> _ACTIONS TO TAKE_
a – In the SROA design passage, which pass performs the actual replacement of the scalar allocas with SSA values?
b – Condense the paragraph of the SROA design passage that begins "First, the transform of SROA" into a short bulleted list that keeps its main facts.
c – Extend the SROA design passage, picking up right after its last sentence.

> _PASSAGE SHOWN_
>>>>>

The new design takes an approach that fundamentally is not susceptible
to many of these problems. It is the result of a discusison between
myself and Duncan Sands over IRC about how to premptively avoid these
types of problems and how to do SROA in a more principled way. Since
then, it has evolved and grown, but this remains an important aspect: it
fixes real world problems with the SROA process today.
First, the transform of SROA actually has little to do with replacement.
It has more to do with splitting. The goal is to take an aggregate
alloca and form a composition of scalar allocas which can replace it and
will be most suitable to the eventual replacement by scalar SSA values.
The actual replacement is performed by mem2reg (and in the future
SSAUpdater).
The splitting is divided into four phases. The first phase is an
analysis of the uses of the alloca. This phase recursively walks uses,
building up a dense datastructure representing the ranges of the
alloca's memory actually used and checking for uses which inhibit any
aspects of the transform such as the escape of a pointer.

<<<<<

> _DATASET EXCERPT_
>>>>>

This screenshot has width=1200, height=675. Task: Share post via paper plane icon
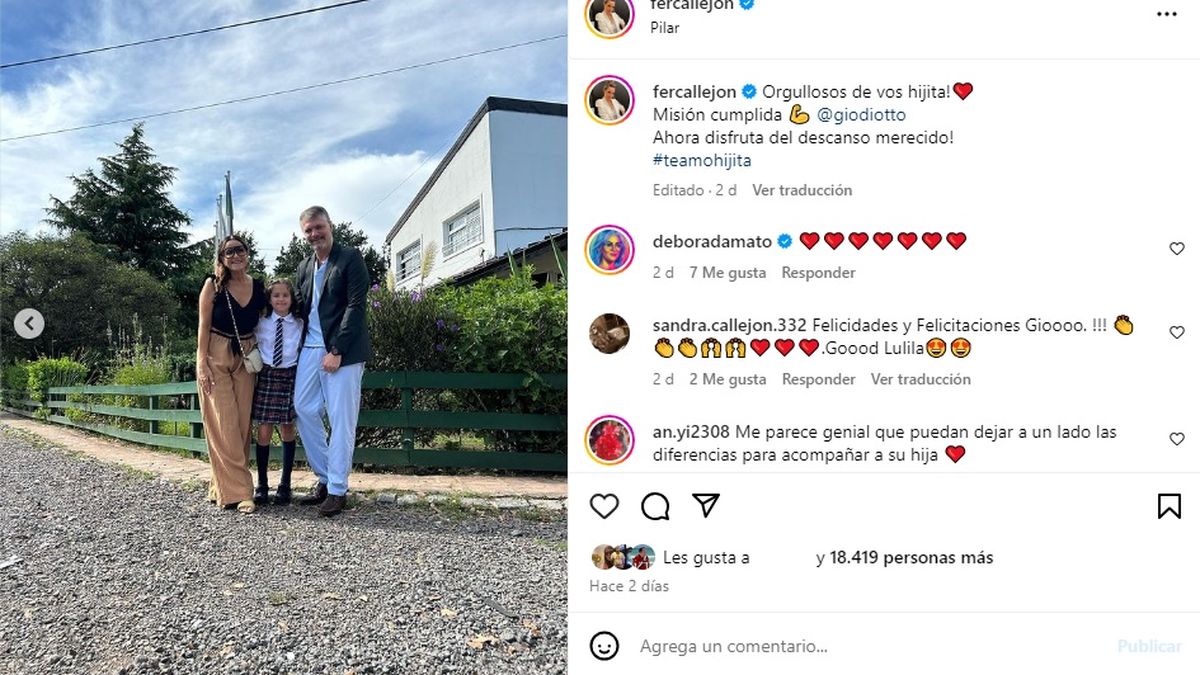click(x=706, y=506)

<<<<<

> _RESPONSES IN ORDER_
a – The mem2reg pass performs it, with SSAUpdater expected to do so in the future.

b –
- SROA's transform is mainly about splitting, not replacement.
- Its goal is to turn an aggregate alloca into a composition of scalar allocas that can replace it and are best suited to later replacement by scalar SSA values.
- mem2reg performs the actual replacement, and SSAUpdater will in the future.

c –
Once we have a mapping of the ranges of the alloca used by individual
operations, we compute a partitioning of the used ranges. Some uses are
inherently splittable (such as memcpy and memset), while scalar uses are
not splittable. The goal is to build a partitioning that has the minimum
number of splits while placing each unsplittable use in its own
partition. Overlapping unsplittable uses belong to the same partition.
This is the target split of the aggregate alloca, and it maximizes the
number of scalar accesses which become accesses to their own alloca and
candidates for promotion.
Third, we re-walk the uses of the alloca and assign each specific memory
access to all the partitions touched so that we have dense use-lists for
each partition.
Finally, we build a new, smaller alloca for each partition and rewrite
each use of that partition to use the new alloca. During this phase the
pass will also work very hard to transform uses of an alloca into a form
suitable for promotion, including forming vector operations, speculating
loads throguh PHI nodes and selects, etc.
After splitting is complete, each newly refined alloca that is
a candidate for promotion to a scalar SSA value is run through mem2reg.
There are lots of reasonably detailed comments in the source code about
the design and algorithms, and I'm going to be trying to improve them in
subsequent commits to ensure this is well documented, as the new pass is
in many ways more complex than the old one.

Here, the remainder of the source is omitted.